Rust Codegen
The first phase in debug info generation requires Rust to inspect the MIR of the program and
communicate it to LLVM. This is primarily done in rustc_codegen_llvm/debuginfo, though
some type-name processing exists in rustc_codegen_ssa/debuginfo. Rust communicates to
LLVM via the DIBuilder API - a thin wrapper around LLVM’s internals that exists in
rustc_llvm.
Type Information
Type information typically consists of the type name, size, alignment, as well as things like fields, generic parameters, and storage modifiers if they are relevant. Much of this work happens in rustc_codegen_llvm/src/debuginfo/metadata.
It is important to keep in mind that the goal is not necessarily “represent types exactly how they appear in Rust”, rather it is to represent them in a way that allows debuggers to most accurately reconstruct the data during debugging. This distinction is vital to understanding the core work that occurs on this layer; many changes made here will be for the purpose of working around debugger limitations when no other option will work.
Quirks
Rust’s generated DI nodes “pretend” to be C/C++ for both CDB and LLDB’s sake.
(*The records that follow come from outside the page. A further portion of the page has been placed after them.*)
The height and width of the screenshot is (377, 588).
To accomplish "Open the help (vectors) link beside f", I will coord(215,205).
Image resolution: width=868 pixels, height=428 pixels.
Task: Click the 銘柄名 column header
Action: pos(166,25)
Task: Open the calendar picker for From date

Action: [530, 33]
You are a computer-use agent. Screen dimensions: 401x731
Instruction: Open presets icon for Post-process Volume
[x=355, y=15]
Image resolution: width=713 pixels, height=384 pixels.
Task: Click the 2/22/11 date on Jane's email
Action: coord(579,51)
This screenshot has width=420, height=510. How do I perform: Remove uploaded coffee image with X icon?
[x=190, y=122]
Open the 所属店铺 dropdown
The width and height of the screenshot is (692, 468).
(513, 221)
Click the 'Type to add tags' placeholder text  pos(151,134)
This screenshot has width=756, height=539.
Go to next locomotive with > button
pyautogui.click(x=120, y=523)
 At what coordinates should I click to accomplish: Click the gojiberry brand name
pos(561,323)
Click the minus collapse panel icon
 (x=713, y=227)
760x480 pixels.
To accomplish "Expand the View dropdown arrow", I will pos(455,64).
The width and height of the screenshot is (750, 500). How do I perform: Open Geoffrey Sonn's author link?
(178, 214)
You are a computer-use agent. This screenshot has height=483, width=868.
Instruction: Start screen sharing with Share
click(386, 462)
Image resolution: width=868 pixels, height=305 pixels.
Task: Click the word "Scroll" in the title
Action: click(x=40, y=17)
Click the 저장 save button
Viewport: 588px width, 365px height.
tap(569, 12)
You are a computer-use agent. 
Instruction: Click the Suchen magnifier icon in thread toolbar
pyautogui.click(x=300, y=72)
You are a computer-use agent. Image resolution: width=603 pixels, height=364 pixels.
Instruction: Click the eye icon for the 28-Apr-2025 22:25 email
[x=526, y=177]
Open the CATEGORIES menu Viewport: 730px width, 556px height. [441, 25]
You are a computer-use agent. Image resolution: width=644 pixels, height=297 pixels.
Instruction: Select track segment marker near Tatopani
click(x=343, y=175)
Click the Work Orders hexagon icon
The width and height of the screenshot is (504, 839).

This can result in some unintuitive and non-idiomatic debug info.
Pointers and Reference
Wide pointers/references/Box are treated as a struct with 2 fields: data_ptr and length.
All non-wide pointers, references, and Box pointers are output as pointer nodes, and no
distinction is made between mut and non-mut. Several attempts have been made to rectify this,
but unfortunately there is not a straightforward solution. Using the reference DI nodes of the
respective formats has pitfalls. There is a semantic difference between C++ references and Rust
references that is unreconcilable.
From cppreference:
References are not objects; they do not necessarily occupy storage, although the compiler may allocate storage if it is necessary to implement the desired semantics (e.g. a non-static data member of reference type usually increases the size of the class by the amount necessary to store a memory address).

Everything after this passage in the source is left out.